WORK INSTRUCTIONS: Once the line containing "You are a computer-use" is found in the records below, return it and each following line exactly, up to and including the line containing "Instruction: Click the Discard Changes button", and nothing else.
╭─ RECORD SET
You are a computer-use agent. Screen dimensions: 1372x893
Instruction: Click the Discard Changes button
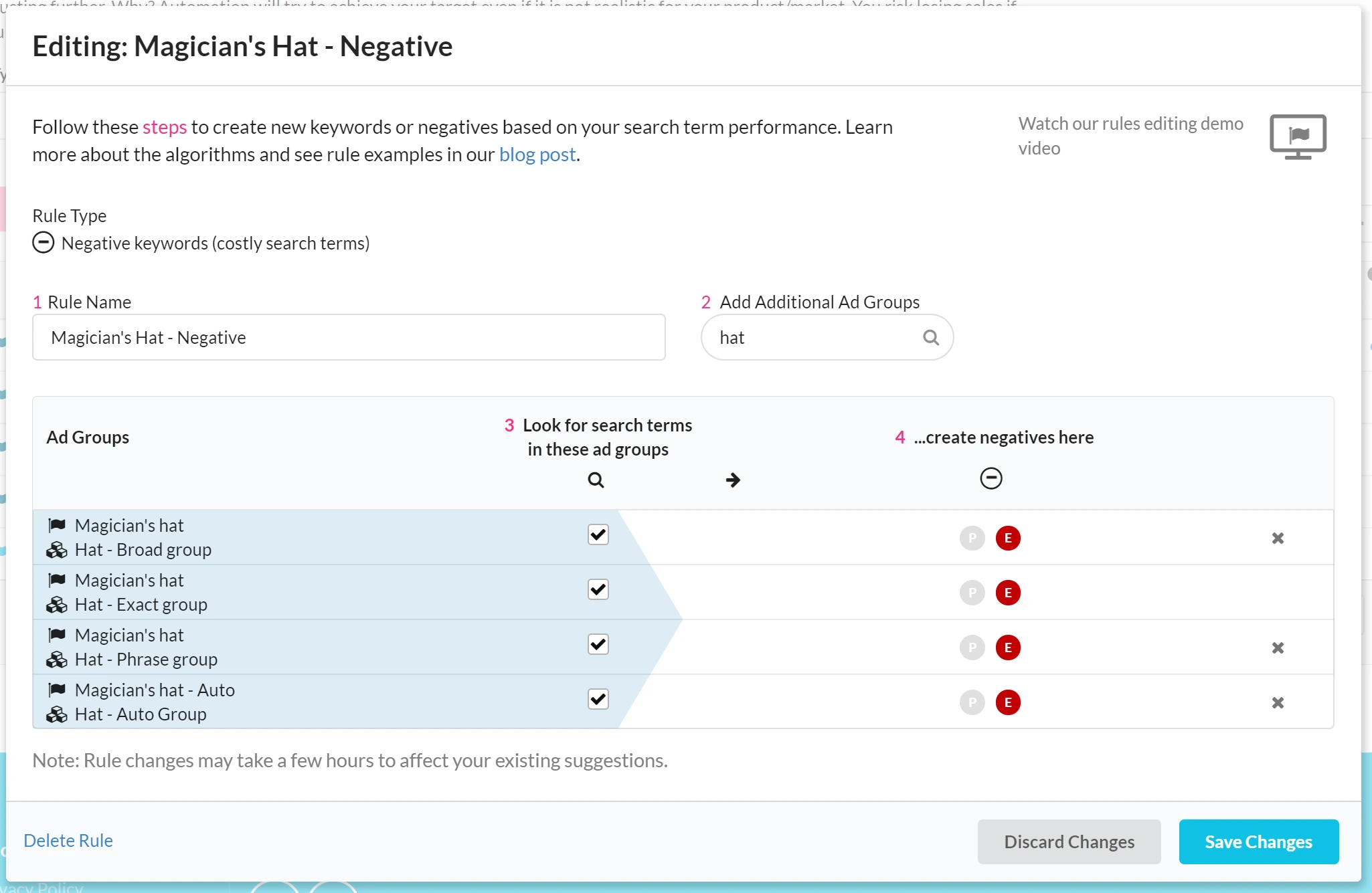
╰─
╭─ RECORD SET
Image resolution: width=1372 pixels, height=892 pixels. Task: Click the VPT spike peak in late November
╰─
╭─ RECORD SET
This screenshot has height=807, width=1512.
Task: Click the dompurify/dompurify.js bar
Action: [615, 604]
╰─
OUTPUT OF THE TASK:
You are a computer-use agent. Screen dimensions: 1372x893
Instruction: Click the Discard Changes button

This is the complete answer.